Research output: Contribution to journalArticlepeer-review

Abstract

The Asian citrus psyllid (ACP) is a citrus pest and insect vector of “Candidatus Liberibacter asiaticus”, the causal agent of citrus greening disease. Double-stranded RNA (dsRNA) biopesticides that trigger RNA interference (RNAi) offer an alternative to traditional insecticides. Standardized laboratory screening of dsRNA requires establishing the minimal effective concentration(s) that result in effective RNAi “penetrance” and trigger RNAi, resulting in one or more measurable phenotypes, herein, significant gene knockdown and the potential for mortality.
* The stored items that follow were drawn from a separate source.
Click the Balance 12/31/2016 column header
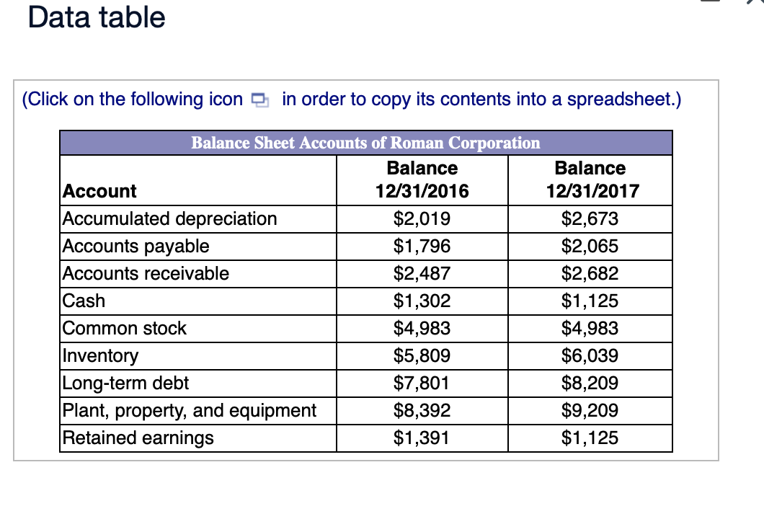The width and height of the screenshot is (764, 532). click(x=422, y=179)
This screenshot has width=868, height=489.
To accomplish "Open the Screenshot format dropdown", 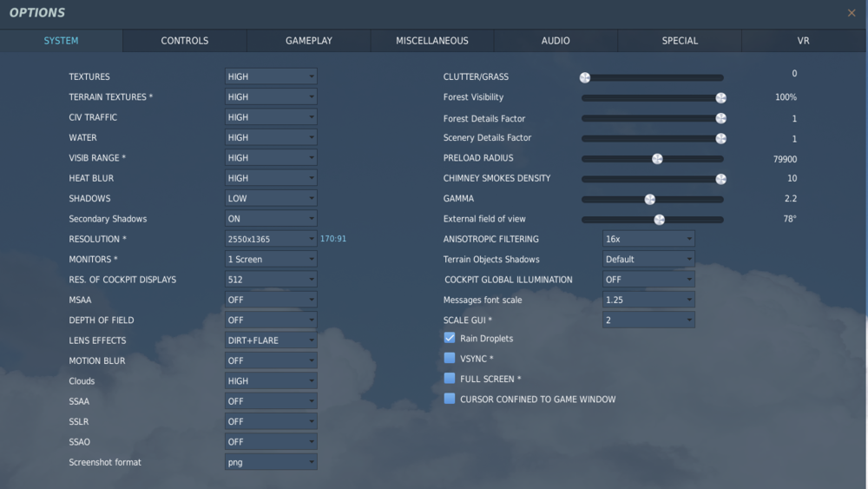I will [x=271, y=462].
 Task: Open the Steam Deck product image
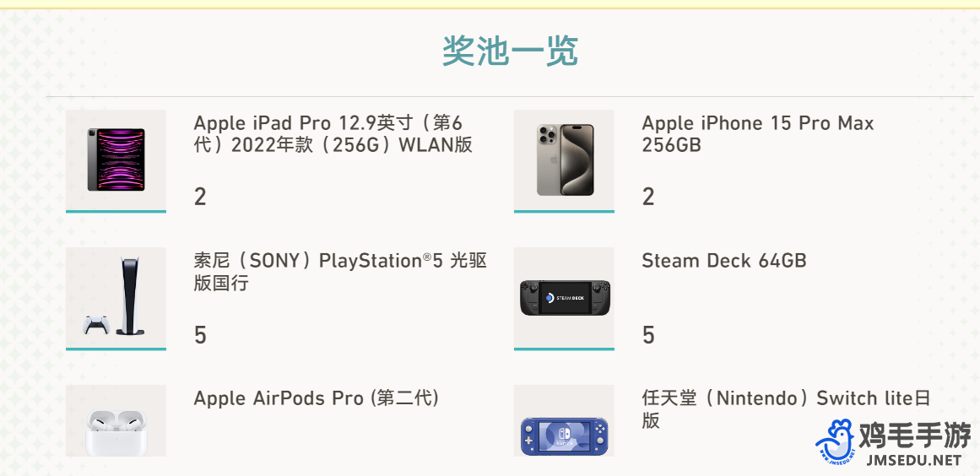tap(564, 297)
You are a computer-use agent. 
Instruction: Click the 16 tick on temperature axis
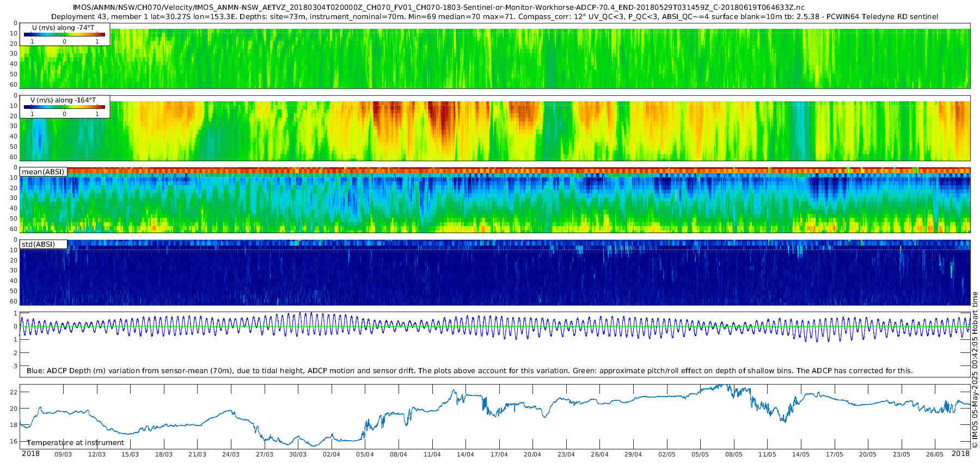(x=14, y=441)
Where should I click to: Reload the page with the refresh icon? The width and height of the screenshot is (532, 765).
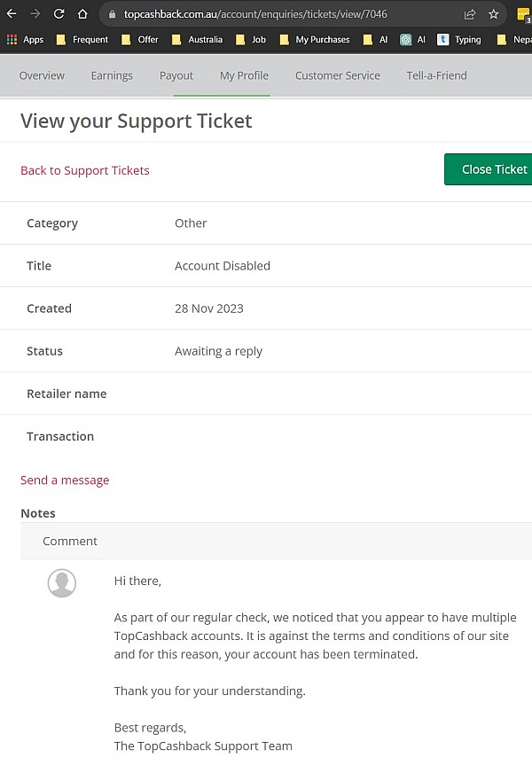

In this study, knockdown was evaluated for a range of dsRNA concentrations of three ACP candidate genes, clathrin heavy chain (CHC), vacuolar ATPase subunit A (vATPase-A), and sucrose non-fermenting protein 7 (Snf7). Gene knockdown was quantified for ACP teneral adults and 3rd instar nymphs allowed a 48 h ingestion-access period (IAP) on 10, 50,100, 200, and 500 ng/µL dsRNA dissolved in 20% sucrose followed by a 5-day post-IAP on orange jasmine shoots. Significant gene knockdown (p < 0.05) in ACP third instar nymphs and adults ranged from 12–34% and 18–39%, 5 days post-IAP on dsRNA at 10–500 and 100–500 ng/µL, respectively. The threshold concentration beyond which no significant gene knockdown and adult mortality was observed post-48 h IAP and 10-day IAP, respectively, was determined as 200 ng/µL, a concentration indicative of optimal RNAi penetrance.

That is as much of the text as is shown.